When skies are clear, you can see the Cayos Cochinos, or Hog Islands, off the north coast of Honduras -- that's how close to the mainland they are. Thirty kilometers (19 miles) northeast of La Ceiba, these two small islands, 13 coral cays, and a few tiny sandbars -- almost all privately owned -- are as close to paradise as one could imagine. The two main islands, Cayo Menor and Cayo Mayor/Grande, are home to just one luxury eco-resort, a few private homes, a research station, and one small Garífuna community. That's it. If isolation is what you want, then look no further. The vibe here is highly similar to the laidback San Blas Islands off the coast of Panama.

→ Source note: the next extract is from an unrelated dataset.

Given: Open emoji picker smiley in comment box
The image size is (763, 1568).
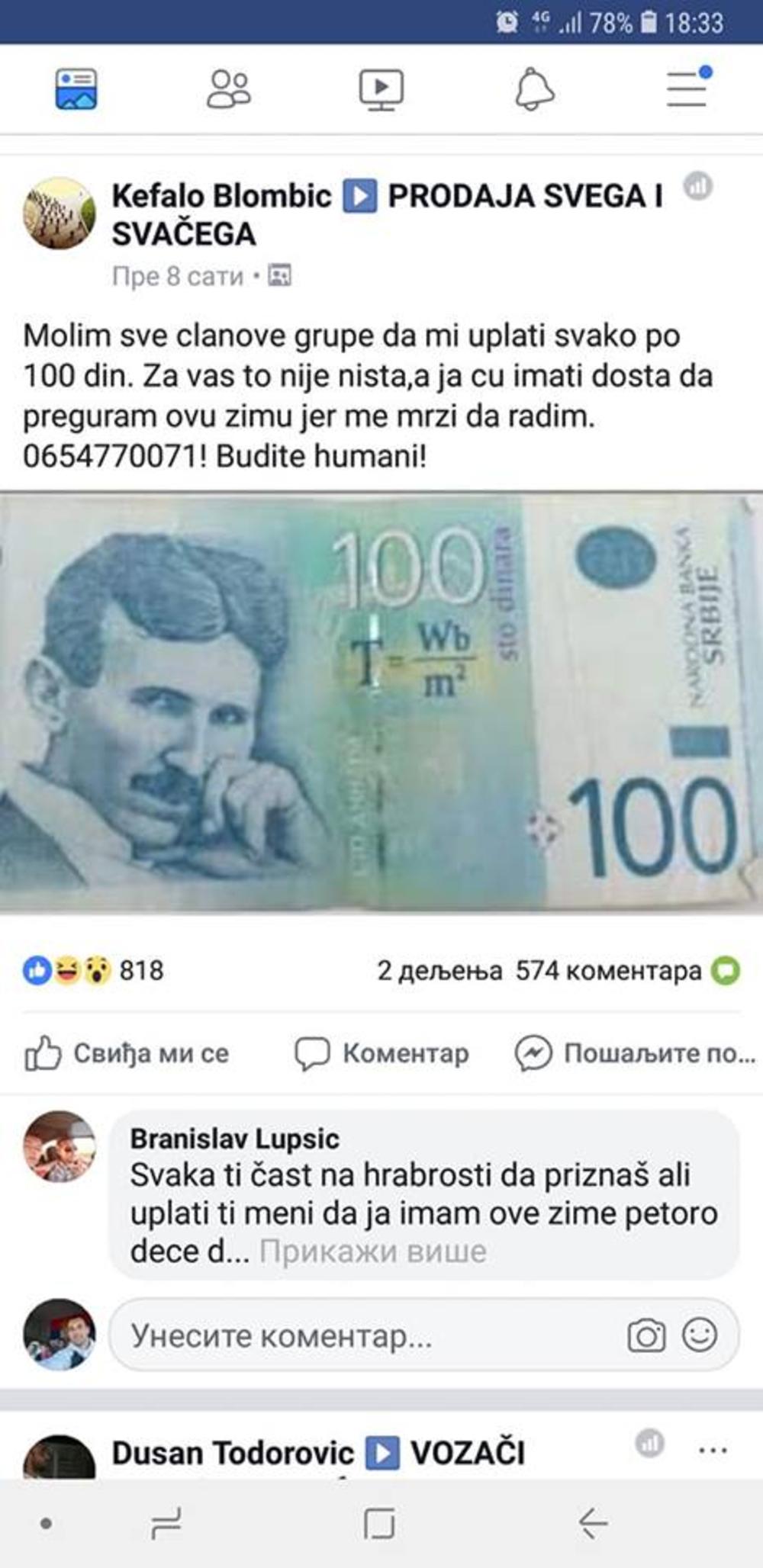Looking at the screenshot, I should pos(700,1335).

The coral reefs surrounding the islands are some of the most undisturbed on the Mesoamerican Barrier Reef System and were designated as a Marine Protected Area in 1993 and a Marine Natural Monument in 2003. No commercial fishing is allowed in the 489-sq.-km (189-sq.-mile) reserve, and rules are strictly enforced, which has allowed the reefs and the fish that live on them to flourish. Wildlife on the land -- which is also protected -- includes pink boa constrictors, iguanas, sea turtles, and tropical birds, among other amphibians and reptiles. The islands were actually named, at least as legends go, because pirates planted hogs there for a convenient food supply during their travels.